Finger Manipulation#

Finger is a classic manipulation task from the DeepMind Control Suite. A two-link “finger” applies torques to interact with a rotating spinner. MotrixLab currently provides three Finger environments:

  • dm-finger-spin: make the spinner rotate continuously in the target direction

  • dm-finger-turn-easy: align the spinner tip (tip) with a target point (larger target radius)

  • dm-finger-turn-hard: same as Turn, but with a smaller target radius


Task Description#

Finger is a planar (x-z) interaction task:

  • The finger has 2 actuated hinge joints: proximal and distal

  • The spinner rotates around joint hinge, and tip denotes the spinner tip position

  • For Turn tasks, a target point is sampled around the spinner at the beginning of each episode


Action Space#

Item

Details

Type

Box(-1.0, 1.0, (2,), float32)

Dimension

2

The actions correspond to:

Index

Action Description

Min Control

Max Control

XML Name

Joint Type

0

Torque applied to proximal joint

-1

1

proximal

hinge

1

Torque applied to distal joint

-1

1

distal

hinge


Observation Space#

MotrixLab follows dm_control-style observations, but flattens them into a single vector.

Spin Observation Space#

Item

Details

Type

Box(-inf, inf, (9,), float32)

Dimension

9

The observation vector contains (in order):

  • position (4): qpos(proximal, distal) + tip_xz (tip position relative to the spinner in x-z)

  • velocity (3): qvel(proximal, distal, hinge) (hinge velocity is used by Spin reward)
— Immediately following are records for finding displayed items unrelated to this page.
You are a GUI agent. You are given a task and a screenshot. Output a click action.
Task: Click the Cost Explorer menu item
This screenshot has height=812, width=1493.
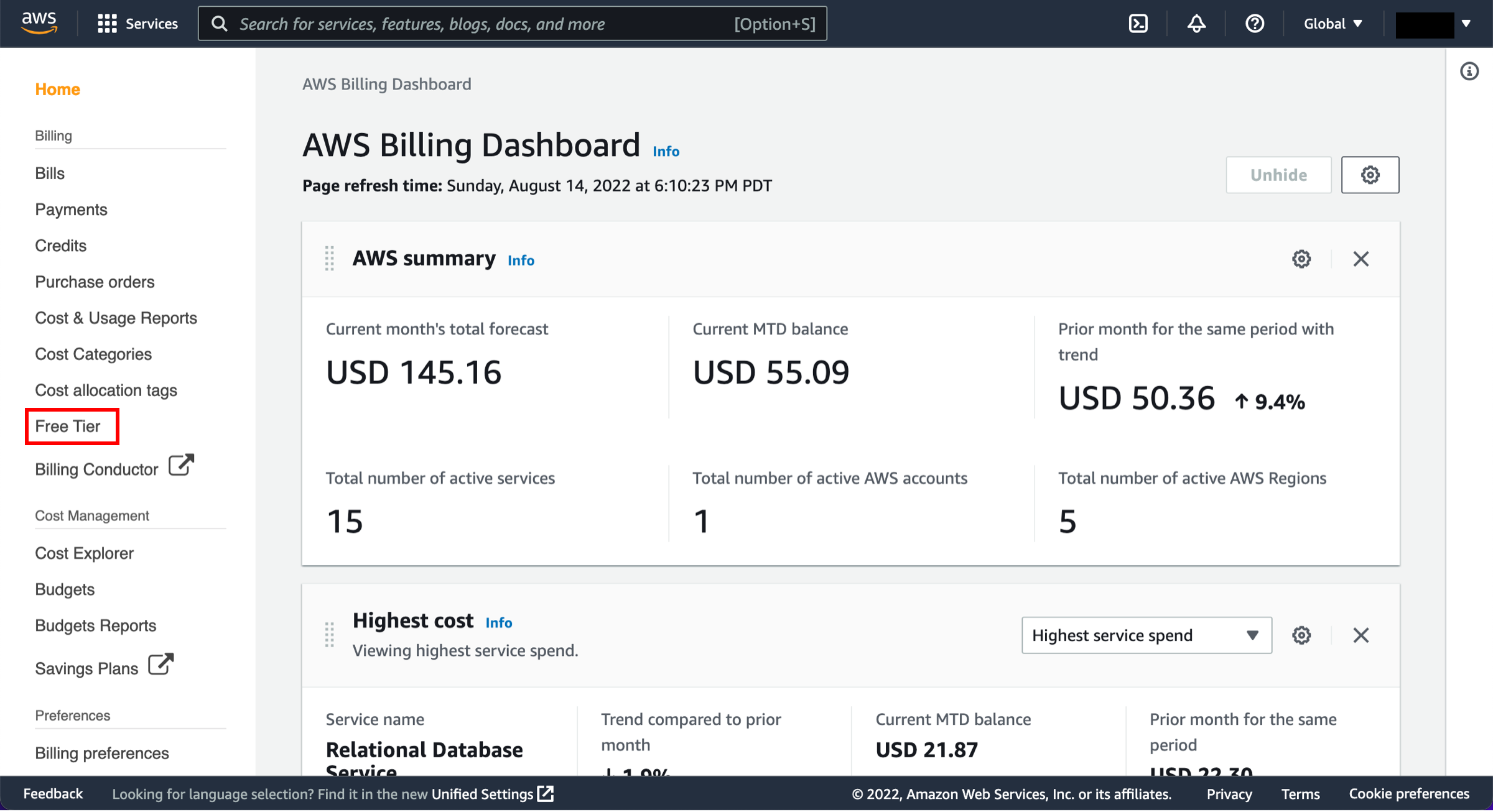[x=85, y=552]
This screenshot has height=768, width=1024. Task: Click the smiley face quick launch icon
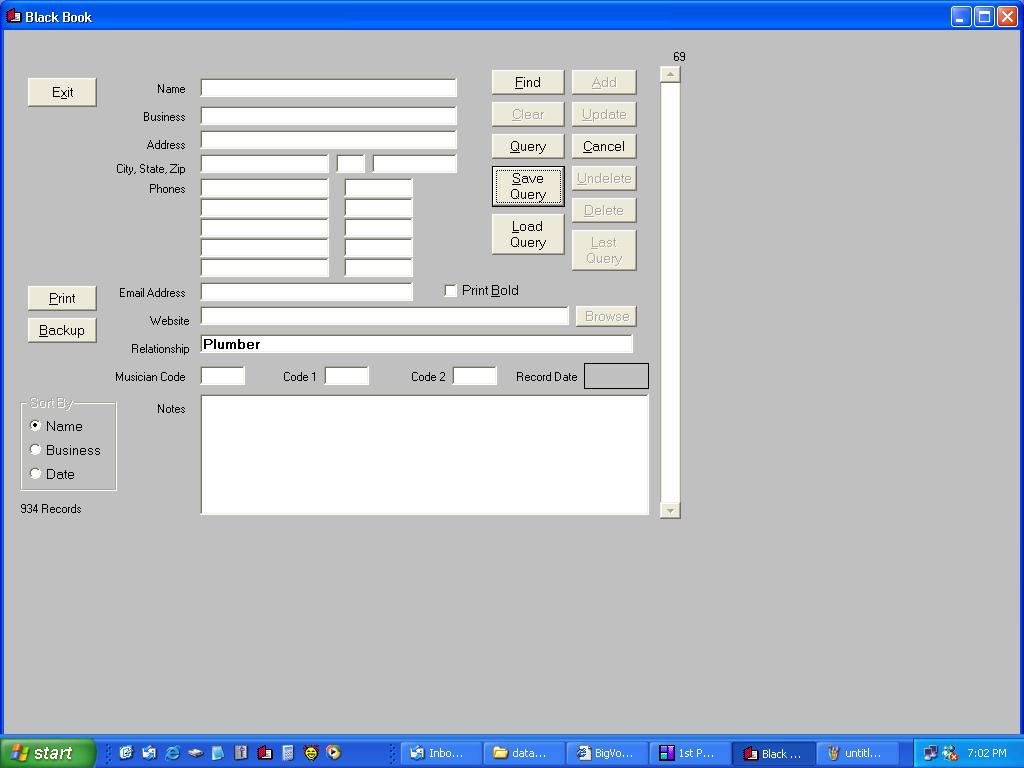pos(310,753)
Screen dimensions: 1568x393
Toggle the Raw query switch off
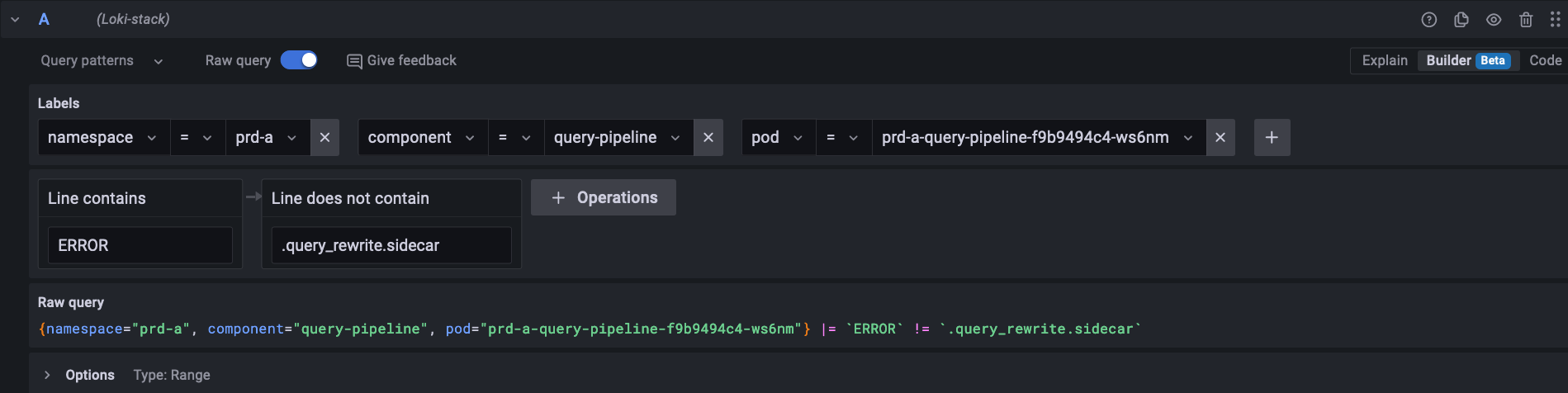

  • touch (2): log(1 + touchtop), log(1 + touchbottom)

Turn Observation Space#

Item

Details

Type

Box(-inf, inf, (12,), float32)

Dimension

12

Compared to Spin, Turn adds:

  • target_position (2): target position relative to the spinner in x-z

  • dist_to_target (1): signed distance from tip to the target sphere surface (negative means “inside”)


Reward Function Design#

Spin#

In dm_control, Spin is typically defined with a sparse threshold on spinner angular velocity. MotrixLab defaults to a dense/shaped reward for easier training, while also logging the sparse version:

spin_sparse = 1 if hinge_velocity <= -15 else 0
spin = clip(-hinge_velocity / 15, 0, 1)

Turn (Easy / Hard)#

Turn aims to bring the spinner tip into a target sphere around the spinner:

  • turn_sparse = 1 when dist_to_target <= 0

  • MotrixLab defaults to a shaped reward based on distance-to-target (exponential decay), and adds auxiliary terms to reduce “no-contact” failure modes and action jitter:

    • approach-to-spinner shaping

    • touch bonus

    • action magnitude / action change penalties

The final shaped reward is clipped to [0, 1].


Initial State#

  • proximal, distal joint angles are sampled uniformly within joint limits

  • spinner hinge angle is sampled uniformly in [-pi, pi]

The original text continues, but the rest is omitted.